======== PAGE EXTRACT ========

GenAI System Design

Design AI-powered systems using Large Language Models, vector databases, and modern AI infrastructure.

What You'll Learn

LLM Integration: Work with OpenAI, Anthropic, and open-source models

Vector Databases: Implement semantic search and RAG systems

Prompt Engineering: Design effective prompts for different use cases

AI Infrastructure: Handle model serving, caching, and scaling

Cost Optimization: Minimize API costs while maintaining performance

AI Safety: Implement guardrails and content filtering

Preview Chapter: Building a RAG System

Design a Retrieval-Augmented Generation (RAG) system that can answer questions about your company's documentation.

RAG Architecture Overview

┌─────────────┐    ┌─────────────┐    ┌─────────────┐
│   User      │───▶│   API       │───▶│   LLM       │
│  Query      │    │  Gateway    │    │  Service    │
└─────────────┘    └─────────────┘    └─────────────┘
                           │                   │
                           ▼                   ▼
                   ┌─────────────┐    ┌─────────────┐
                   │  Vector     │    │  Embedding  │
                   │  Database   │    │  Service    │
                   │ (Pinecone)  │    │             │
                   └─────────────┘    └─────────────┘
                           │
                           ▼
                   ┌─────────────┐
                   │ Document    │
                   │ Processing  │
                   │ Pipeline    │
                   └─────────────┘

Document Processing Pipeline

1. Text Extraction:

import PyPDF2
import docx
from bs4 import BeautifulSoup

def extract_text(file_path, file_type):
    if file_type == 'pdf':
        with open(file_path, 'rb') as file:
            reader = PyPDF2.PdfReader(file)
            text = ""
            for page in reader.pages:
                text += page.extract_text()
        return text
    
    elif file_type == 'docx':
        doc = docx.Document(file_path)
        text = ""
        for paragraph in doc.paragraphs:
            text += paragraph.text + "\n"
        return text
    
    elif file_type == 'html':
        with open(file_path, 'r', encoding='utf-8') as file:
            soup = BeautifulSoup(file.read(), 'html.parser')
            return soup.get_text()

2. Text Chunking:

from langchain.text_splitter import RecursiveCharacterTextSplitter

def chunk_text(text, chunk_size=1000, chunk_overlap=200):
    splitter = RecursiveCharacterTextSplitter(
        chunk_size=chunk_size,
        chunk_overlap=chunk_overlap,
        length_function=len,
        separators=["\n\n", "\n", " ", ""]
    )
    
    chunks = splitter.split_text(text)
    return chunks

3. Embedding Generation:

import openai
from sentence_transformers import SentenceTransformer

class EmbeddingService:
    def __init__(self, model_name="text-embedding-ada-002"):
        self.model_name = model_name
        self.local_model = SentenceTransformer('all-MiniLM-L6-v2')
    
    def generate_embeddings(self, texts, use_local=False):
        if use_local:
            return self.local_model.encode(texts)
        else:
            response = openai.Embedding.create(
                input=texts,
                model=self.model_name
            )

======== DATASET CONTENT ========

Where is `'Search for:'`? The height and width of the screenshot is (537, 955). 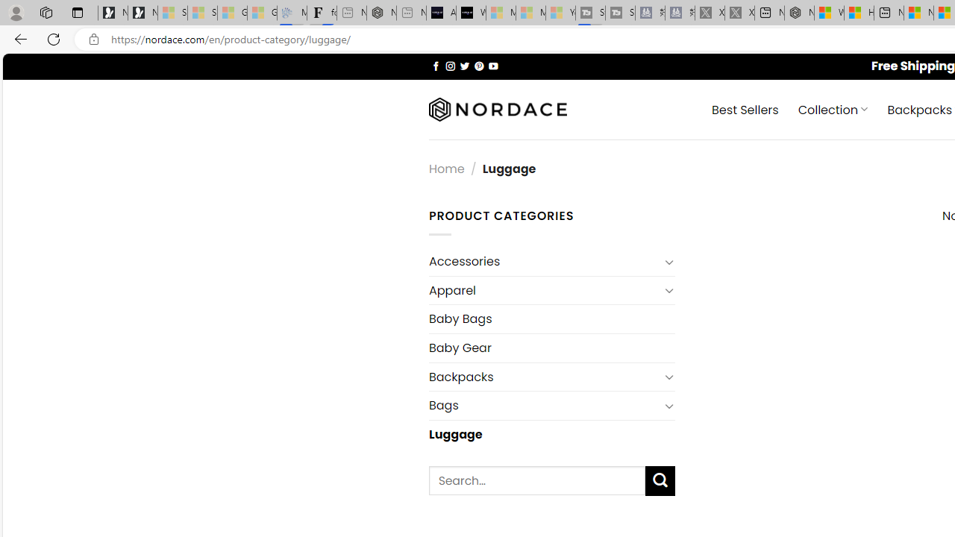 'Search for:' is located at coordinates (537, 481).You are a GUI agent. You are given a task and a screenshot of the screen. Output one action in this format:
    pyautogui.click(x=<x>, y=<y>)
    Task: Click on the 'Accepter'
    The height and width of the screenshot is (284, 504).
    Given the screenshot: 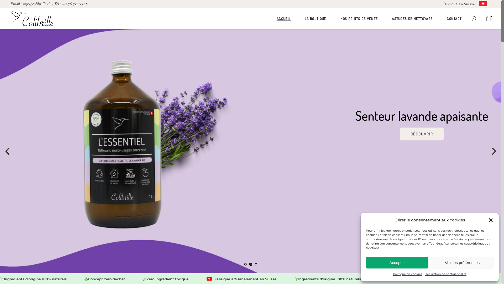 What is the action you would take?
    pyautogui.click(x=365, y=262)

========

__WORK INSTRUCTION A__
Could you rewrite the paragraph beginning "Design AI-powered systems" on the GenAI System Design page as a short list that keeps its main facts?
__WORK INSTRUCTION B__
Please quote, word for word, everything from "return chunks" down to "self.local_model = SentenceTransformer('all-MiniLM-L6-v2')" on the GenAI System Design page.
__WORK INSTRUCTION C__
How would you translate this sentence from the GenAI System Design page into Spanish: "Design a Retrieval-Augmented Generation (RAG) system that can answer questions about your company's documentation."

__ANSWER AREA A__
Design AI-powered systems using:
- Large Language Models
- vector databases
- modern AI infrastructure

__ANSWER AREA B__
return chunks

3. Embedding Generation:

import openai
from sentence_transformers import SentenceTransformer

class EmbeddingService:
    def __init__(self, model_name="text-embedding-ada-002"):
        self.model_name = model_name
        self.local_model = SentenceTransformer('all-MiniLM-L6-v2')

__ANSWER AREA C__
Diseña un sistema de Generación Aumentada por Recuperación (RAG) que pueda responder preguntas sobre la documentación de tu empresa.